## WORK REQUEST:
For each line of the data that includes the word "pixels", copy the line.

══ RECORDS ══

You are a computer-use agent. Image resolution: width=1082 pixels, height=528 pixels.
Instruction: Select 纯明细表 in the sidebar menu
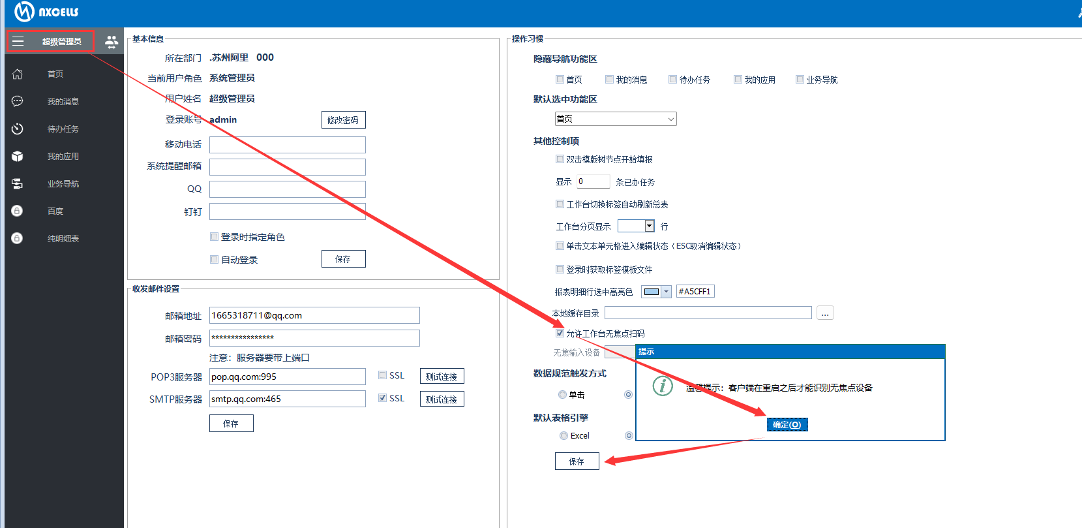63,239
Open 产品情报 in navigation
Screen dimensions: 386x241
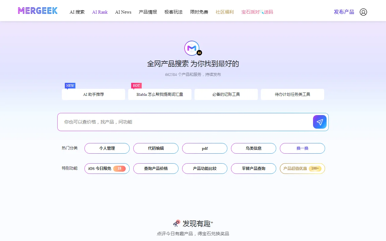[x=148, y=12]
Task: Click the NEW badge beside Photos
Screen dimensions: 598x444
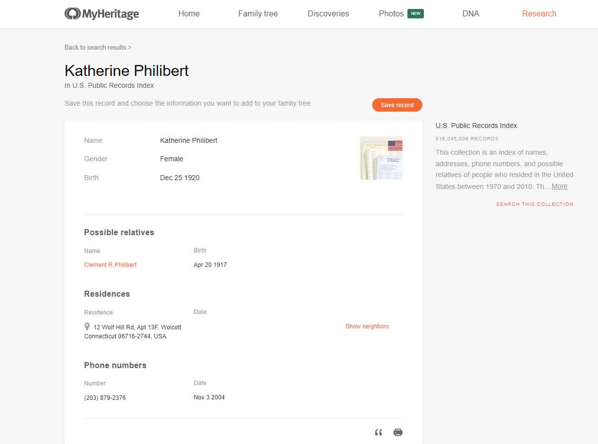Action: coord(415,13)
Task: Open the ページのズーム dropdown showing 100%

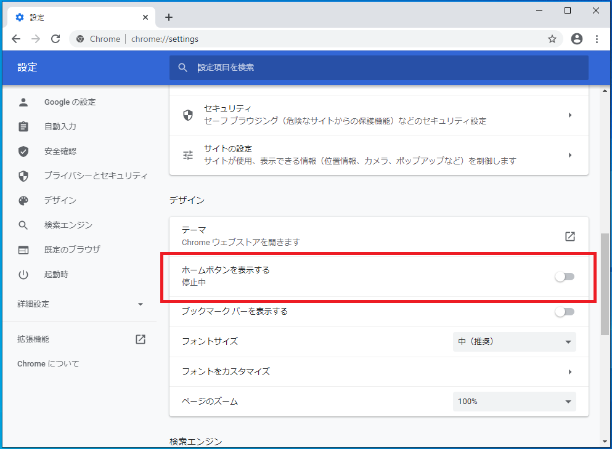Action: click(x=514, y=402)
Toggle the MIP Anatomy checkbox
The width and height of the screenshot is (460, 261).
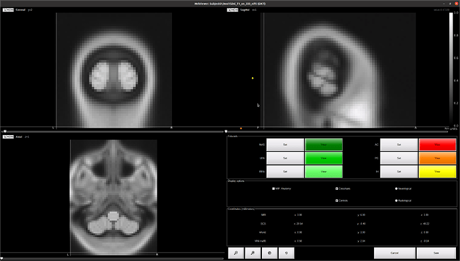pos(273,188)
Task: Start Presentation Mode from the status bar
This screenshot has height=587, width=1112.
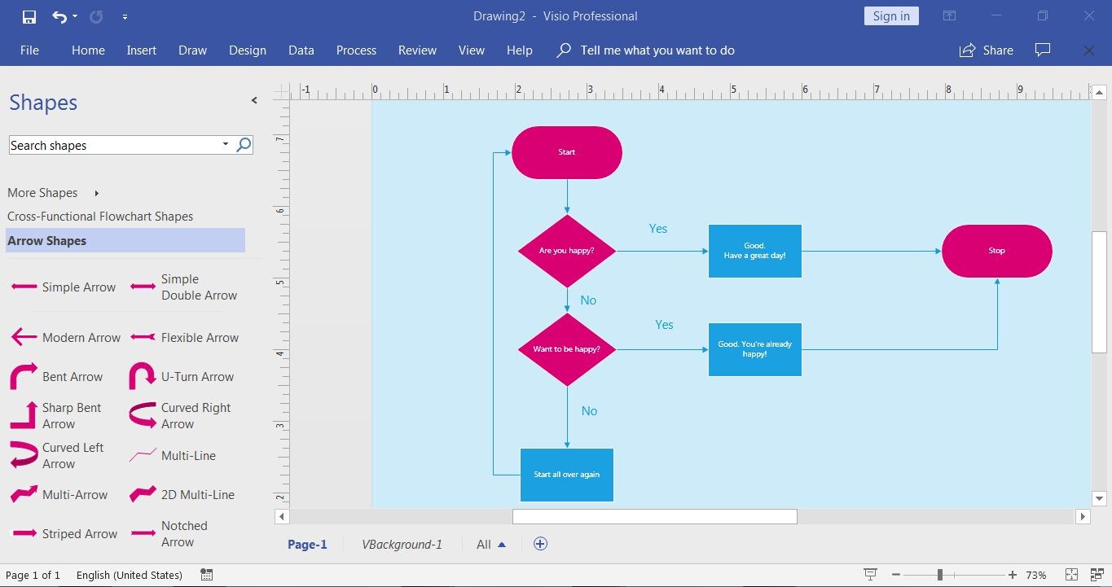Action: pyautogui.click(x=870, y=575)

═══
══ RECORDS ══

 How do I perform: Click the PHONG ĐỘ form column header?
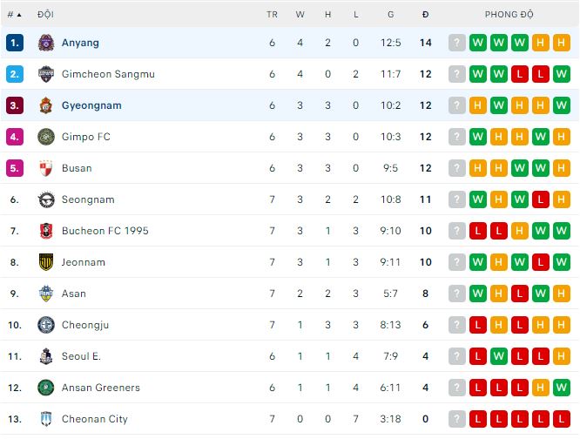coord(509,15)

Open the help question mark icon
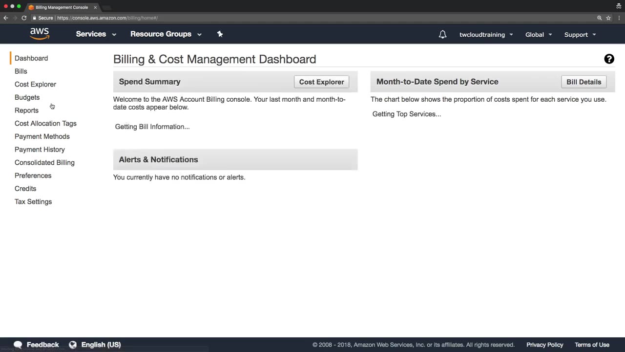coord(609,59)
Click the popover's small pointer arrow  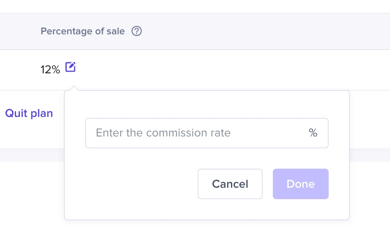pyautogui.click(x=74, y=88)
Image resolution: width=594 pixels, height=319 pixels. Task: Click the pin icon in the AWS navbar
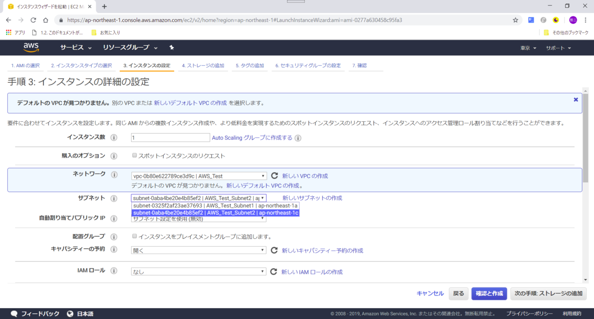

═══

## ANSWER FOR THE TASK:
You are a computer-use agent. Image resolution: width=1082 pixels, height=528 pixels.
Image resolution: width=594 pixels, height=319 pixels. Task: Click the pin icon in the AWS navbar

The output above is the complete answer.